LISTED ENTRIES below:

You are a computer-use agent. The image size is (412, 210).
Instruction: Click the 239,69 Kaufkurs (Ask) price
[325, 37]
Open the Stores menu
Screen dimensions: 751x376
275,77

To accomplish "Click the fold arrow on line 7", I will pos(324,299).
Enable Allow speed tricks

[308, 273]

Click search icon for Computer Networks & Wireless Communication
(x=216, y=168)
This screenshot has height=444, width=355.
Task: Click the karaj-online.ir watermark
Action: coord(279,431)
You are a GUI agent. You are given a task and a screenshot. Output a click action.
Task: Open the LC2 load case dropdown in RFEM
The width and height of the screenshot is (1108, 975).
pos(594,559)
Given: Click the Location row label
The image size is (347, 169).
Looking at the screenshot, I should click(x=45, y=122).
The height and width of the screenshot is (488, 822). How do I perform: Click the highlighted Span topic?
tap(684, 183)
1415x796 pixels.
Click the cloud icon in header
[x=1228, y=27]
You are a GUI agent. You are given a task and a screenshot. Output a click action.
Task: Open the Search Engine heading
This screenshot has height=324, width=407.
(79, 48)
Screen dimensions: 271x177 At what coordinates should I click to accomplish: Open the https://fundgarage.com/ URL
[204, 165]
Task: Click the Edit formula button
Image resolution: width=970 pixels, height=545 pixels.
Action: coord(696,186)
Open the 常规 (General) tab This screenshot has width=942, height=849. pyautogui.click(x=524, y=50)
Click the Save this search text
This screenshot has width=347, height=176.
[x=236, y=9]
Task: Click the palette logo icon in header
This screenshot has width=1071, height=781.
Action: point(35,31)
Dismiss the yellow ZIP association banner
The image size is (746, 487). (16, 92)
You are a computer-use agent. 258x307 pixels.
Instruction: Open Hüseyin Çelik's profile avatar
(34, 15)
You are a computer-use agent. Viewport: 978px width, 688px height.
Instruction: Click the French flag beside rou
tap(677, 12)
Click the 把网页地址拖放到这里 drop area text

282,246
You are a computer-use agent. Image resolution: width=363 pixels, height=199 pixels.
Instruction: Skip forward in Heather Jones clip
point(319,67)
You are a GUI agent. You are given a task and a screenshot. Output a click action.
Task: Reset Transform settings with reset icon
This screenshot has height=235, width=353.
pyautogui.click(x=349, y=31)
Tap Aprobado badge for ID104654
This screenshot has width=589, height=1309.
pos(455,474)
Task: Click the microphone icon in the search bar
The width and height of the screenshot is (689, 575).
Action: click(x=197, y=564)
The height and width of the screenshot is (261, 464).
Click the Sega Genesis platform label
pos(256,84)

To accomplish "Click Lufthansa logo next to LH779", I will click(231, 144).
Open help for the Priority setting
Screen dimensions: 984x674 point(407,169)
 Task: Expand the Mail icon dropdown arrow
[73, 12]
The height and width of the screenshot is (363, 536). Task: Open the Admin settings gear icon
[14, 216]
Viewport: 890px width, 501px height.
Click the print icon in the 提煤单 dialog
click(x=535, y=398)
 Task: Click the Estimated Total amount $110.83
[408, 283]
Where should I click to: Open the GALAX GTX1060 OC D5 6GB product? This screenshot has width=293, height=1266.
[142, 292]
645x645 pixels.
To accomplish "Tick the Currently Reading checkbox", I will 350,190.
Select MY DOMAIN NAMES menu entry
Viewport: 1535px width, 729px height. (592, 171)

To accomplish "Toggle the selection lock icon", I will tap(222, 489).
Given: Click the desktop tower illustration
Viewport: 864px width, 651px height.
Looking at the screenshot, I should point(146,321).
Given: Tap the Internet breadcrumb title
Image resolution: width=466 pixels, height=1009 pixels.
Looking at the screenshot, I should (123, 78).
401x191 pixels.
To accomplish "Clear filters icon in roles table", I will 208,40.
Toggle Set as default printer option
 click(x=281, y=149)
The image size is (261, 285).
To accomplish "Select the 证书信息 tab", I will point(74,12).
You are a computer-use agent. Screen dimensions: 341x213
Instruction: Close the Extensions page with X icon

End of LISTED ENTRIES.

Return only the lines running from the line with "Given: Click the desktop tower illustration" to the last line of the records, both included, exactly as written.

Given: Click the desktop tower illustration
Viewport: 864px width, 651px height.
Looking at the screenshot, I should point(146,321).
Given: Tap the Internet breadcrumb title
Image resolution: width=466 pixels, height=1009 pixels.
Looking at the screenshot, I should (123, 78).
401x191 pixels.
To accomplish "Clear filters icon in roles table", I will 208,40.
Toggle Set as default printer option
 click(x=281, y=149)
The image size is (261, 285).
To accomplish "Select the 证书信息 tab", I will point(74,12).
You are a computer-use agent. Screen dimensions: 341x213
Instruction: Close the Extensions page with X icon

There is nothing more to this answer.